Proliferation, survival, and effector function of allogeneic T cells in secondary lymphoid organs are not increased in IDO^−/− mice. (A) 60 × 10⁶ CFSE-labeled Balb/c splenocytes were transferred into lethally irradiated B6 or IDO^−/− recipients. Mice were killed on day 4, and spleen was examined by flow cytometry for CFSE dilution and annexin V positivity. Spleen data shown are representative of 4 mice/group per day. Cells were gated on CD4⁺ or CD8⁺, H-2K^b-negative events. Numbers indicate percentage of annexin V–positive cells. (B) Lethally irradiated B6 or IDO^−/− mice were infused with Balb/c TCD BM and 3 × 10⁶ CD4⁺ and CD8⁺ T cells. Drinking water was supplemented with BrdU at days 15 to 20 after transplantation.
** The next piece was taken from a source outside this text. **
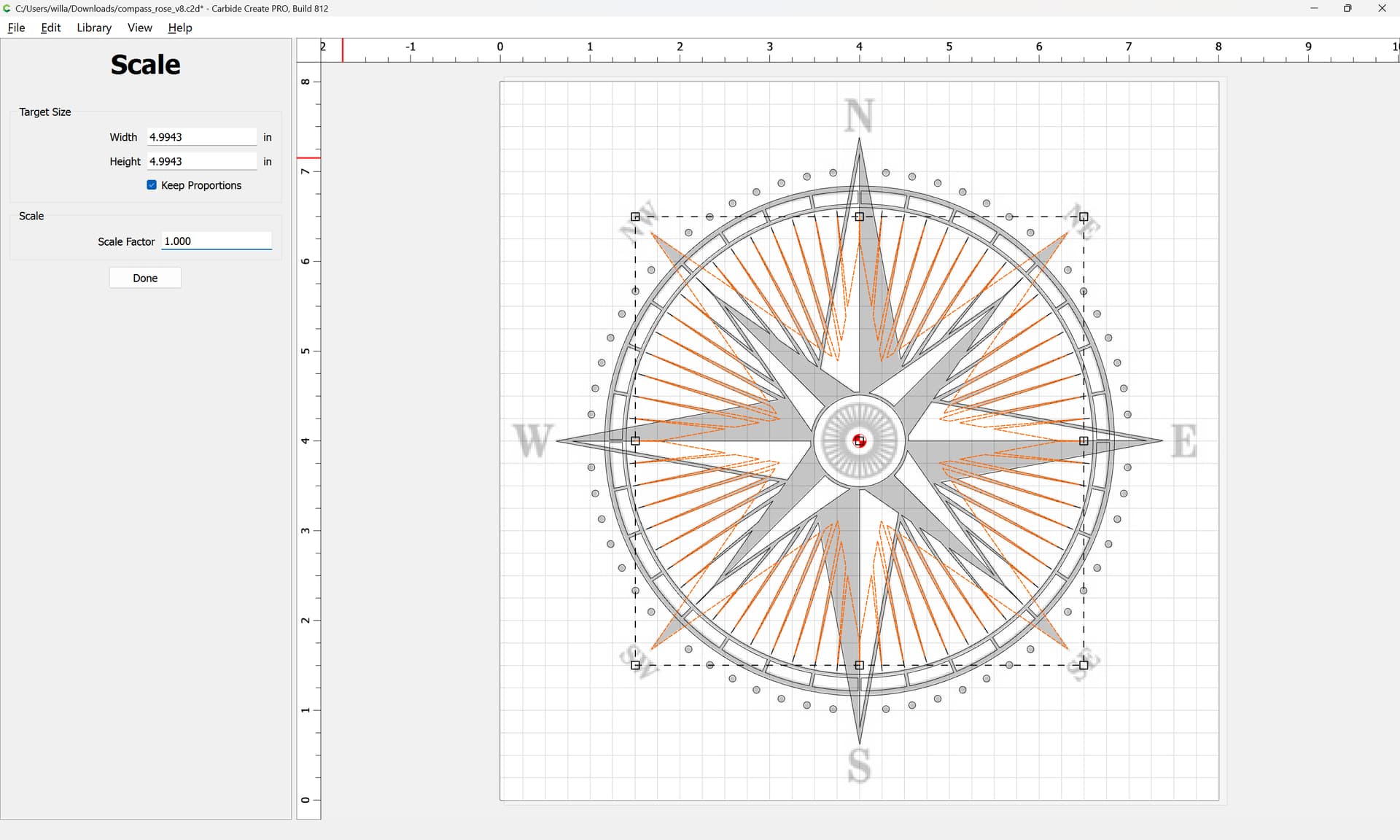The width and height of the screenshot is (1400, 840).
Task: Click the top-middle selection handle
Action: [859, 217]
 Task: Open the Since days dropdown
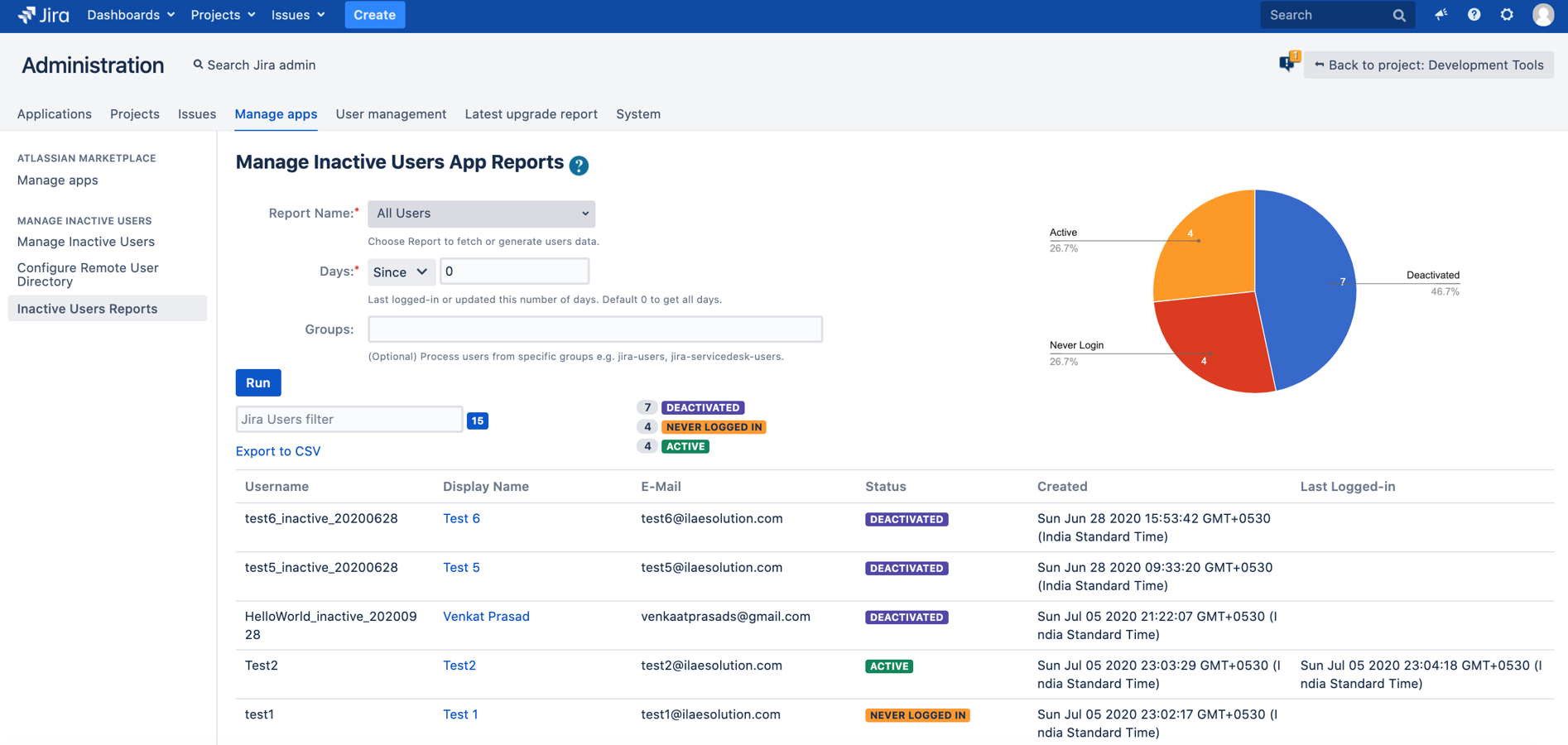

Spleen and mesenteric LN were harvested and analyzed by flow cytometry for BrdU incorporation. Data are pooled from 2 identical experiments; n = 3 or 4 mice/group. No significant differences were observed. Cells were gated on CD4⁺ or CD8⁺, H-2K^b–negative events. (C) Lethally irradiated B6 or IDO^−/− mice were infused with Balb/c TCD BM and 4 × 10⁶ CD4⁺ and CD8⁺ T cells. Seven days after transplantation, spleens were harvested and analyzed by flow cytometry for FasL, granzyme B, and IFN-γ expression; n = 4 mice/group. Cells were gated on CD4⁺ or CD8⁺, H-2K^b-negative events (*P < .05).

Figure 6

Effector phenotype of donor T cells in target organs is not changed by IDO. B6 or IDO^−/− mice were lethally irradiated and infused with Balb/c TCD BM and 3 × 10⁶ CD4⁺ and CD8⁺ T cells. At 21 days after transplantation, T cells were isolated from colons and livers, stimulated with plate-bound anti-CD3 for 4 hours, and stained for IFN-γ, IL-4, granzyme B, and IL-10; n = 4 mice/group. No significant differences were observed.

Figure 7

T-cell proliferation and survival are increased in colons of IDO^−/− recipients. (A) B6 or IDO^−/− mice were lethally irradiated and infused with Balb/c TCD BM and 3 × 10⁶ CD4⁺ and CD8⁺ T cells. At 21 days after transplantation, T cells were isolated from colons and livers and counted; n = 4 mice/group (*P < .04). (B) T cells isolated from colon and liver were stained for annexin V; n = 4 mice/group (*P < .01). (C) Day 27 tissues from the transplant in Figure 2 were stained for CD4 in Cy5 (shown in red) and Ki-67 in FITC (shown in green), a nuclear marker of proliferation. Proliferating CD4⁺ cells are yellow. Original magnification ×400. Images are representative of 2 similar experiments, 2 to 5 fields/mouse, 3 to 5 mice/group.